А в ответ на вздёрнутую бровь цедил, будто ел манную кашу:

— У культуры свои циклы, быть гигантом в эпоху упадка, что карликом в период величия.

Он хотел бы родиться среди фиакров и вуалей, но его окружал интернетовский волапюк и газетные комиксы.

— Какие там циклы! — возражал Онуфрий, который ел с ножа яблоко. — Всегда одно и то же: кто смел — тот и съел!

Сам он играл на понижение, убеждая, что писателю, которого не понимает домохозяйка, грош цена. Но Ермолай был упрям и стоял на своём, как памятник. «Слабоумие», — воротил он нос от цветастых обложек, а спохватившись, делал вид, что чешет плечом подбородок. С возрастом, однако, он сделался нерасторопным. Его проворство перетекло к Онуфрию, который всё больше походил на ловца блох. А Ермолай только виновато щурился, бормоча про себя, что слово — не воробей. Воскресенье уже давно обходило стороной его комнату, где он переписывал черновики до тех пор, пока, наконец, не понимал, что же хочет сказать.

«Блаженный», — махал на него Онуфрий, пряча руки в карманы.

Дальше — больше. Они уже едва терпели друг друга. Онуфрий всё чаще чувствовал себя столичным жителем, сосланным в провинцию, а Ермолай — провинциалом, родившимся в столице. С годами они стали на ножах. Но и в ссоре вели по-разному: к одному было на пушечный выстрел не подойти, к другому — на кривой козе не подъехать.
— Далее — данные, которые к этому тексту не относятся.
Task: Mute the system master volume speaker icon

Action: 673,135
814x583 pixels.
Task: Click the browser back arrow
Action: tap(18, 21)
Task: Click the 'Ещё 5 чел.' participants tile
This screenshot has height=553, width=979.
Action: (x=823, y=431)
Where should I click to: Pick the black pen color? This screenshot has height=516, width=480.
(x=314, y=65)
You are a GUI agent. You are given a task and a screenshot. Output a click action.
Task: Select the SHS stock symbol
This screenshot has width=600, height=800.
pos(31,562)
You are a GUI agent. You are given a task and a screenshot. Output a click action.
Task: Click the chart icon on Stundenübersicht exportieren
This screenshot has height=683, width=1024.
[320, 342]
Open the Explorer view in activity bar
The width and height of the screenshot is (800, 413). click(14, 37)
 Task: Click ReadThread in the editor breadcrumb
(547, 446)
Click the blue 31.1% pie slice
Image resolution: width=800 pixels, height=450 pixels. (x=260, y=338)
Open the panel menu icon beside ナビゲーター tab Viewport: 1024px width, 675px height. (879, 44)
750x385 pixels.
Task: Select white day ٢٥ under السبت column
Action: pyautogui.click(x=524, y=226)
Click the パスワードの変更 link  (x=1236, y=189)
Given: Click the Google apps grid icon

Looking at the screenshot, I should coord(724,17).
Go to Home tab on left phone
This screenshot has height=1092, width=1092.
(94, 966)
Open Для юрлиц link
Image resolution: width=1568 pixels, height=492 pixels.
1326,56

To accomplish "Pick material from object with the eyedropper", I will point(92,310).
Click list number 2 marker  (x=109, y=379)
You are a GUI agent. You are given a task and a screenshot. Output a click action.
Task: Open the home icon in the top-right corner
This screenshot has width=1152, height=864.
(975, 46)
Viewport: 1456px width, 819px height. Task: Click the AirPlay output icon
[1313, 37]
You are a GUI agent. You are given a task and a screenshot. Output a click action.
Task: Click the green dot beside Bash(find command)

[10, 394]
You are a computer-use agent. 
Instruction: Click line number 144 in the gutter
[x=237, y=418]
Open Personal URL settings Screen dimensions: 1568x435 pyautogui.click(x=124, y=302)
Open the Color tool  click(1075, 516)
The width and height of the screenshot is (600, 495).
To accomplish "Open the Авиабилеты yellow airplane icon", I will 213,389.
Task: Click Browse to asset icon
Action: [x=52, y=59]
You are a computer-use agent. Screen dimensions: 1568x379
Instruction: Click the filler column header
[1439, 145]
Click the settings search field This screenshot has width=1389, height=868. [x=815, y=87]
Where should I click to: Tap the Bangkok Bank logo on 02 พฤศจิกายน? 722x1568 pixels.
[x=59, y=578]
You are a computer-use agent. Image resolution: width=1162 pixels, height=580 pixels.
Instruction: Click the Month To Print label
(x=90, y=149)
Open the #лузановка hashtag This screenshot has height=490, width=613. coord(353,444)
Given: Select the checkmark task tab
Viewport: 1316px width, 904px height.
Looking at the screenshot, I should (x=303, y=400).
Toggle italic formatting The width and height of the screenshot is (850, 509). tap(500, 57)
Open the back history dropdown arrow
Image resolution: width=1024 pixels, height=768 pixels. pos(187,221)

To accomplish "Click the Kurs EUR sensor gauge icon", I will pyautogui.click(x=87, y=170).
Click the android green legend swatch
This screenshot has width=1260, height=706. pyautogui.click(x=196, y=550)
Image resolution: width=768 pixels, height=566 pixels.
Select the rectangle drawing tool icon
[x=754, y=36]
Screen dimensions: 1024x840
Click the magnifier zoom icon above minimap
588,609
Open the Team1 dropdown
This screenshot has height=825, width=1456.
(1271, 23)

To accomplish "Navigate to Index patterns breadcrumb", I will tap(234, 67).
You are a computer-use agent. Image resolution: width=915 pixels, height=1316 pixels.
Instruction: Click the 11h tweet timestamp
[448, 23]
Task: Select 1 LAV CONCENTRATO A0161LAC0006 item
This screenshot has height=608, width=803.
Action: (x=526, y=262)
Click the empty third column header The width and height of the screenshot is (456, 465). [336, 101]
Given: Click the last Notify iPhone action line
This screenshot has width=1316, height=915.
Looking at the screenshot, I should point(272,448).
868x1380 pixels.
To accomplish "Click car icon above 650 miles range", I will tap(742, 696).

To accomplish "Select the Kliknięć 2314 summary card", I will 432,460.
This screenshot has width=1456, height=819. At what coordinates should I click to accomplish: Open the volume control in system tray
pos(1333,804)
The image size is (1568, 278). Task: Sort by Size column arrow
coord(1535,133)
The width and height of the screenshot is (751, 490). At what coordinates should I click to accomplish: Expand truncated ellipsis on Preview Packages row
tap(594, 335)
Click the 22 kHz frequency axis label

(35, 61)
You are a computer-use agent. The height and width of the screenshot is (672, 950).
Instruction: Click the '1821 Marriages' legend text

Бобылями остались рано. «Жениться — не замуж сходить!» — приговаривал Онуфрий, которому больше повезло в браке, чем его жене. После развода он пустился во все тяжкие, измеряя годы в романах, проводя дивные ночи и скучные дни. «Жениться — не по росе пробежать!» — отклонял он предложения выкрасить сутки в серый цвет. Он засматривался на женщин, ледоколом рассекавших толпу, и они прятались за свою грудь, как за бруствер. А Ермолай, обжёгшись на молоке, дул на воду. Про таких говорят: женился, будто овдовел, развёлся — что умер. Хлопая дверьми, он бродил маятником по комнатам, свистел в усы и, марая бумагу, исчислял годы в романах, запертых в стол. Они скулили там, как брошенные псы, а издатели ёжились от них, как ангелы от греха. Ермолай проклинал холостяцкую жизнь с не меньшим ожесточением, чем семейную. Он хотел бы затеряться посредине, чтобы его оставляли в покое, а он бы приставал по желанию и гнул других, остававаясь непреклонным, как точка. У обоих росли сыновья. Онуфрий своего баловал, а Ермолай навещал в год по обещанью. Говорить с сыном было не о чем, он неловко косился на ногти и, вернувшись, старался поскорее забыть его, как кукушка, отлетевшая от чужого гнезда. Однако, расчёсывая «на пробор» седину, плакал. «Верно, не так прожил — раз никто не любит», — причитал он в нос, сморкаясь сквозь паутину красноватых прожилок. Всхлипывая, он жаловался зеркалу на нескладную жизнь, но, прислушавшись к стрёкоту часов за стенкой, брал себя в руки: «Чёрт, нервы…»

Месяцы лезли друг на друга и грудились, как бельё, которое не было сил повесить на верёвку. Онуфрий ещё держался и ходил руки в брюки, по которым годы стекали с него, как с гуся вода, а Ермолай постарел: чужая жизнь теперь казалась ему драмой, а своя — комедией. По телефону его было уже не разговорить. «Дела…» — коротко извинялся он, вешая трубку. А потом долго сидел, уставившись в точку, словно видел полынью, скованную льдом, в которой бился, как рыба.